A few years ago, I got my first iPhone. With that came a monthly subscription to pay for the provider. Being a teenager with not a lot of money, I wanted a way to know when my phone bill was renewing to ensure I have enough money to pay for it. While developing the app, I realized that active users of the internet, most likely have a lot of subscriptions and they have no idea how much money they are spending on a monthly, weekly or yearly basis. This inspired me to create Outflow, an app to manage the complexity of recurring subscriptions.

What it does

Outflow is an iOS app that helps manage everything from your phone bill, your Netflix subscription or the payment to the dog walker every Tuesday. Outflow's primary goal is to keep you informed on where your money is going. To do this, I made it easy to view all your subscriptions, and how much you are paying for each subscription. Also, the app calculates your spending on a monthly, weekly and yearly basis to give you an idea of how much you are spending. With this information, Outflow can notify you before the subscription renews, to give you the opportunity to cancel it. Currently, it relies on manual data entry to create each subscription within the app. However, I have implemented a way to scan your Gmail inbox and receive suggestions on what subscriptions to add. Outflow also has a few more convenient features such as the ability to convert the price of a subscription to your home currency, and a today extension to show what subscription is renewing next.

How I built it

Outflow is built using Swift. It leverages some of the neat features of the language such as enums and protocol extensions to keep the codebase simple and easy to understand. The app also uses Firebase to get all the companies that are available to select within the app, as well as a microservice created using Node.Js to get the expiration date of a domain name.

Challenges I ran into

After releasing the first version of Outflow, the ability to automate the subscription finding process quickly became my number one requested feature. This feature was challenging because I did not know where to start and there weren't many resources available to understand the subject. After weighing the advantages and consequences, I decided to allow a user to authenticate to their email and then query their email to find subscriptions. Authenticating to their email became the most challenging part of the feature because all the libraries that have created convenience wrappers for these emails do not support 2-factor authentication and I was not prepared to alienate everyone who had it enabled. Also, there is a lack of documentation regarding this subject online, which made it a challenging problem to solve. After addressing all the authentication issues, I built an algorithm to find the subscriptions from the emails. I decided on a pattern matching algorithm that will decrease or increase the probability of any given email being a subscription based on various data points. Ultimately this helped distinguish subscriptions from regular email and eliminate false positives.

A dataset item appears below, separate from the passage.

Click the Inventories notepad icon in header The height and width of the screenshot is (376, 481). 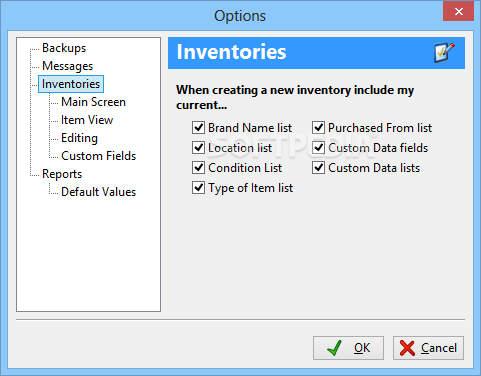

Accomplishments that I'm proud of

Since launching the latest update for Outflow, it has been well received. It has been featured on Product Hunt and received over 1.3k upvotes, as well being featured on Mac Stories. I am proud that something I created can help people better understand their finances.

What I learned

Since Outflow was my first major programming project, it allowed me to gain experience with launching a product from start to finish. This includes designing, implementing and then marketing a product. While creating Outflow, I also learned the importance of programming paradigms, because it allows you to keep your codebase modular and extensible. Finally, while creating Outflow, I developed my ability to solve problems without much guidance or resources which I believe was the most significant learning experience throughout the entire process.

What's next for Outflow

In the future, I plan on implementing more user requested features such as iCloud Sync and the ability to group subscriptions.